> **Tu tarea**
Copia íntegro y sin ningún cambio el texto sobre la edición del 'Diario' de los hermanos Goncourt que aparece a continuación.

> **Bloque de texto**
«Los hermanos Goncourt eran capaces de pintar con palabras»

Havel, en Oviedo. /  M. ROJAS
Havel, en Oviedo. / M. ROJAS

Presenta hoy en Oviedo su edición del 'Diario' de los hermanos Goncourt, un retrato de la vida literaria francesa de la segunda mitad del XIX José Havel Escritor y crítico de cine

MIGUEL ROJO GIJÓN.

En los últimos 130 años, esta obra solo se había traducido al castellano en dos ocasiones. La primera, en los años 30 del siglo XX, de autor anónimo; otra en México, en el año 2016, centrada exclusivamente en el año 1863. Por eso, José Havel, traductor, escritor y crítico de cine, además de colaborador de este diario, cree que «era necesario que alguien lo hiciese». De la mano de la editorial Renacimiento acaba de ver la luz el primero de los volúmenes previstos, el que recoge el 'Diario. Memorias de la vida literaria' de los hermanos Goncourt, Jules y Edmond, entre los años 1851 y 1870, que tendrán continuación con otro volumen, firmado solo por Edmund tras la muerte de su hermano. Esta tarde lo presenta en la librería Cervantes de Oviedo (19 horas), acompañado por José Luis García Martín y el editor, Abelardo Linares.

(Registros almacenados)
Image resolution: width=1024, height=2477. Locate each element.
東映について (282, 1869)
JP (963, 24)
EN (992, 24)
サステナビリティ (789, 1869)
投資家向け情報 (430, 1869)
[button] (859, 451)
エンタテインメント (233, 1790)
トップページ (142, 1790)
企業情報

> **Solución**
«Los hermanos Goncourt eran capaces de pintar con palabras»

Havel, en Oviedo. /  M. ROJAS
Havel, en Oviedo. / M. ROJAS

Presenta hoy en Oviedo su edición del 'Diario' de los hermanos Goncourt, un retrato de la vida literaria francesa de la segunda mitad del XIX José Havel Escritor y crítico de cine

MIGUEL ROJO GIJÓN.

En los últimos 130 años, esta obra solo se había traducido al castellano en dos ocasiones. La primera, en los años 30 del siglo XX, de autor anónimo; otra en México, en el año 2016, centrada exclusivamente en el año 1863. Por eso, José Havel, traductor, escritor y crítico de cine, además de colaborador de este diario, cree que «era necesario que alguien lo hiciese». De la mano de la editorial Renacimiento acaba de ver la luz el primero de los volúmenes previstos, el que recoge el 'Diario. Memorias de la vida literaria' de los hermanos Goncourt, Jules y Edmond, entre los años 1851 y 1870, que tendrán continuación con otro volumen, firmado solo por Edmund tras la muerte de su hermano. Esta tarde lo presenta en la librería Cervantes de Oviedo (19 horas), acompañado por José Luis García Martín y el editor, Abelardo Linares.